Karczmiska

by Jolanta Strażyc

Karczmiska zwane pierwotnie „Krempą” wraz z Wietrzną Górą (Kazimierzem Dolnym), zostały nadane w 1181 roku przez Kazimierza Sprawiedliwego Norbertynkom Zwierzynieckim spod Krakowa … W późniejszych latach Karczmiska należały do starostwa Kazimierskiego i łącznie z nim w XV wieku były własnością rodziny Ostrowskich. W XVI i do połowy XVII wieku miejscowość przeszła w posiadanie rodziny Firlejów, po czym kolejno: Lubomirskich, Radziwiłłów, Sanguszów i Sapiechów. W 1819 roku dobra te przeszły na własność Anny z ks. Sapiechów Sanguszkowej 2v. Sewerynowej Potockiej. W 1829 roku dobra te odkupił od niej Adam Jerzy ks. Czartoryski z pobliskich Puław. W 1832 roku, rząd carski, za udział ks. Adama Jerzego w powstaniu listopadowym, skonfiskował majątki Czartoryskich, które częściowo odkupili od zaborcy Wesslowie i Klemensowscy.

Dworek w Karczmiskach wybudowany został w 1840 r. na polecenie Pawła Ignacego Wessla. Kolejny właściciel Mieczysław Wessel, umarł bezpotomnie w 1905 roku, przeznaczając w testamencie majątek na fundację nowo wybudowanej Filharmonii Warszawskiej. W 1907 roku Karczmiska kupił od fundacji Zbigniew Strażyc.

Rodzina Strażyców nigdy nie była liczna. Tylko raz, na początku XVIII wieku w jednym pokoleniu występuje kilkanaście osób. Pozostałe pokolenia mieszczą się w jednej dziesiątce. W obecnych czasach nazwisko Strażyc nosi dziesięć osób …

Do roku 1907 Strażycowie posiadali majątki ziemskie na terenach dzisiejszej Ukrainy. Początkowo na Podolu, w późniejszych latach również na Wołyniu. Po rewolucji 1905 roku zniechęceni do miejscowej ukraińskiej ludności sprzedali to, co tam mieli i zamieszkali na Lubelszczyźnie. Jak już wspomniałam wcześniej – Zbigniew Strażyc kupił majątek Karczmiskach, do którego oprócz dworu i rozległego parku należał również folwark Strażyszcze.

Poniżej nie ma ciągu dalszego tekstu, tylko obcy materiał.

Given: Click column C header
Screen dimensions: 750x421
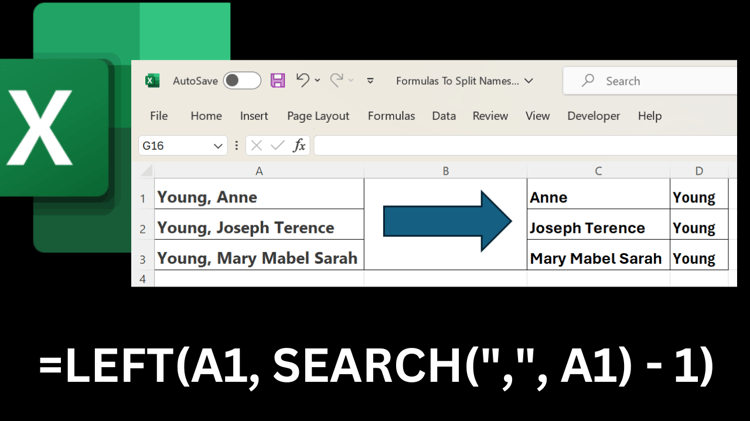Looking at the screenshot, I should point(598,171).
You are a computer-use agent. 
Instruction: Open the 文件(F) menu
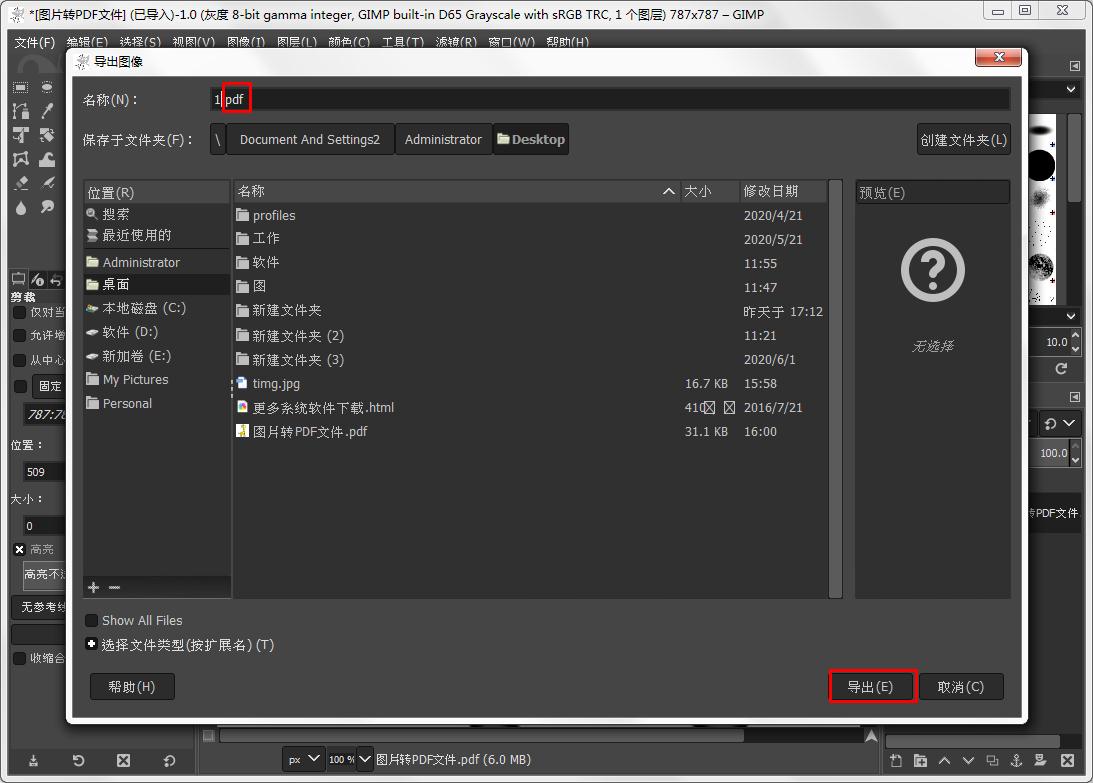[33, 42]
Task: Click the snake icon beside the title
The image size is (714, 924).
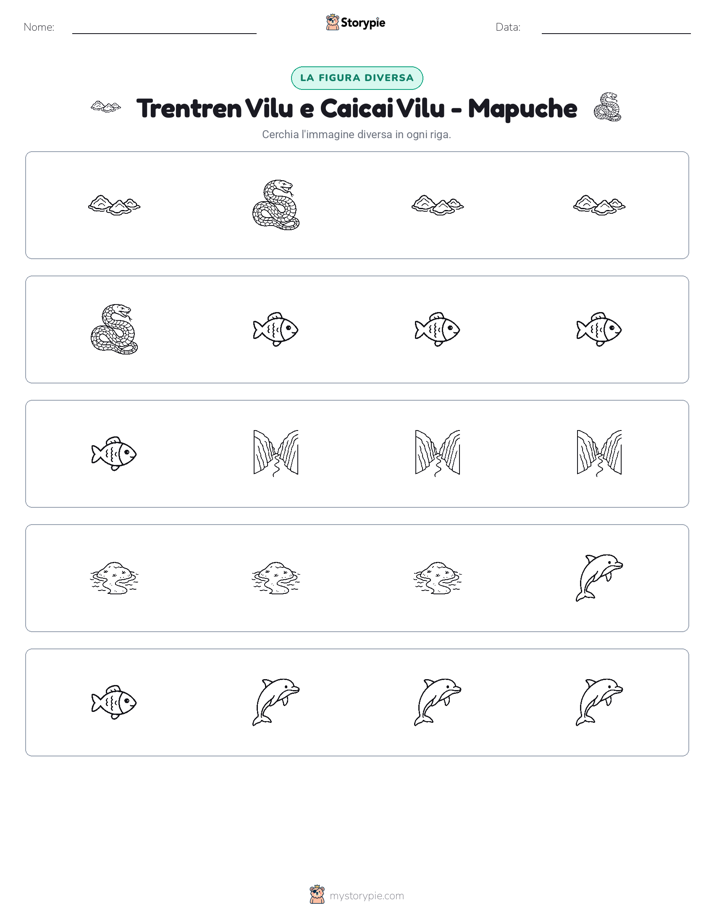Action: coord(607,107)
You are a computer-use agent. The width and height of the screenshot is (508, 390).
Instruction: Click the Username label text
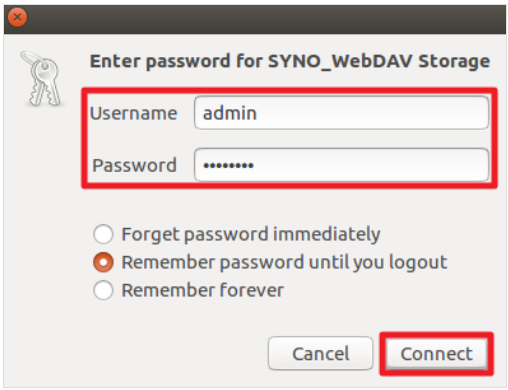click(x=133, y=113)
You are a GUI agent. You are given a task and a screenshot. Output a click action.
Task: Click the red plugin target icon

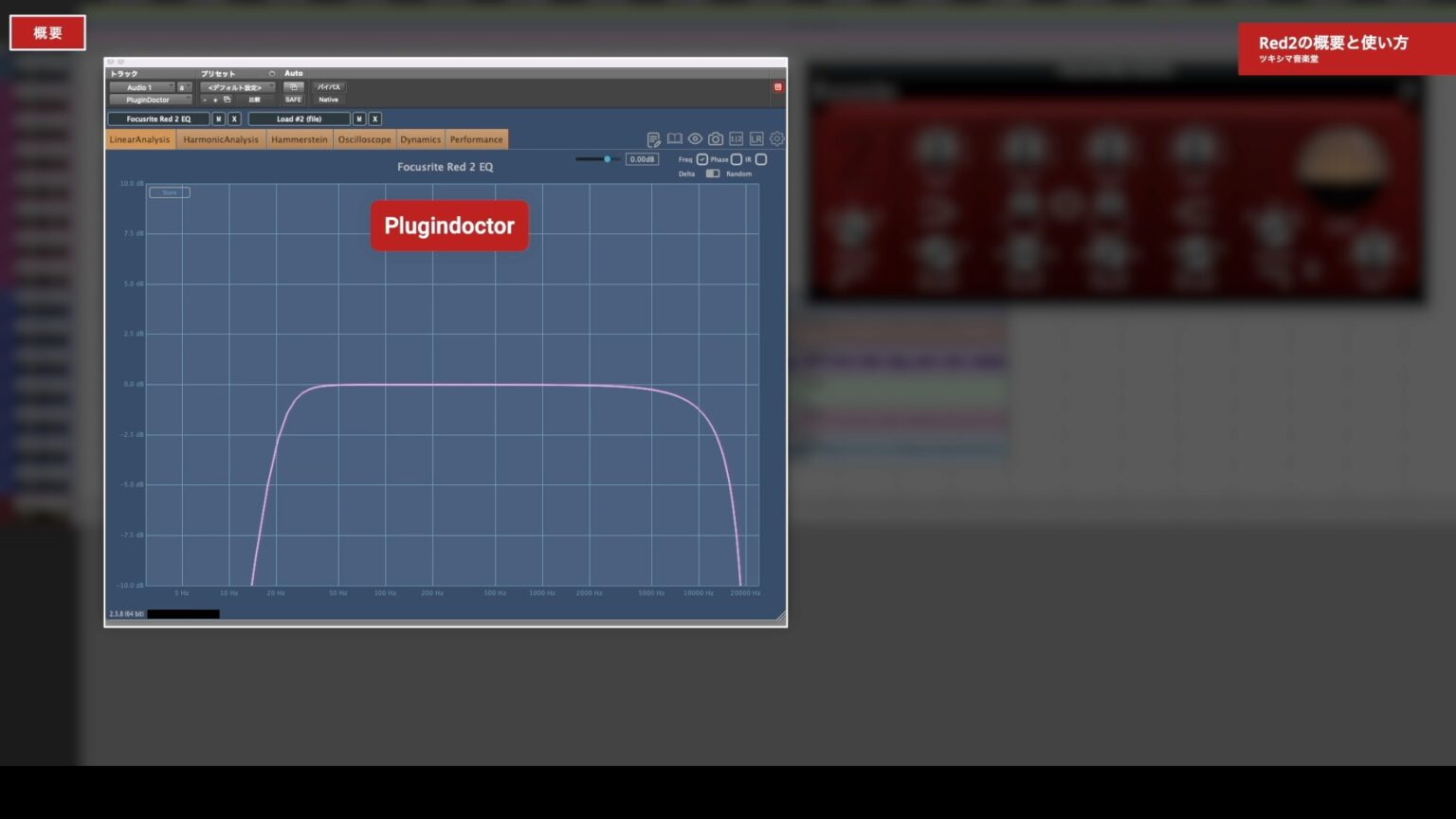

Zbigniew Strażyc dokonał rozbudowy dworu i doprowadził majątek do stanu kwitnącego. Wszyscy, którzy znali Zbigniewa uważali go za człowieka obdarzonego wieloma zaletami, łączącego swobodę bycia i urok osobisty z kulturą wewnętrzną, wykształceniem, inteligencją i poczuciem humoru. Za okupacji austriackiej Zbigniew był czynny w odradzającym się polskim życiu społeczno – politycznym. Zmarł nagle w wieku 42 lat, pozostawiając dwoje nieletnich dzieci i 34 – letnią wdowę, która (według wspomnień rodzinnych) nie miała żadnego doświadczenia życiowego oraz żadnego pojęcia o sprawach praktycznych, jak gospodarowanie dużym majątkiem ziemskim. Bracia Janiny ustanowili coś w rodzaju rady opiekuńczej i dzięki ich czujności jeszcze za Jej życia majątek przejęły dzieci Strażyców: Stanisław (1909 – 1960) i Janina (1912 – 2007).

Pod koniec lat 20. młodzi Strażycowie wstąpili w związki małżeńskie. Janulka wyszła za mąż za Wincentego Radyszkiewicza, Stanisław poślubił Krystynę Radyszkiewicz (siostrę Wincentego). Małżeństwa te zakończyły się rozwodami ale zanim to nastąpiło, w roku 1932 przyszła na świat moja kochana kuzynka i przyjaciółka – córka Stanisława – Krystyna Strażyc …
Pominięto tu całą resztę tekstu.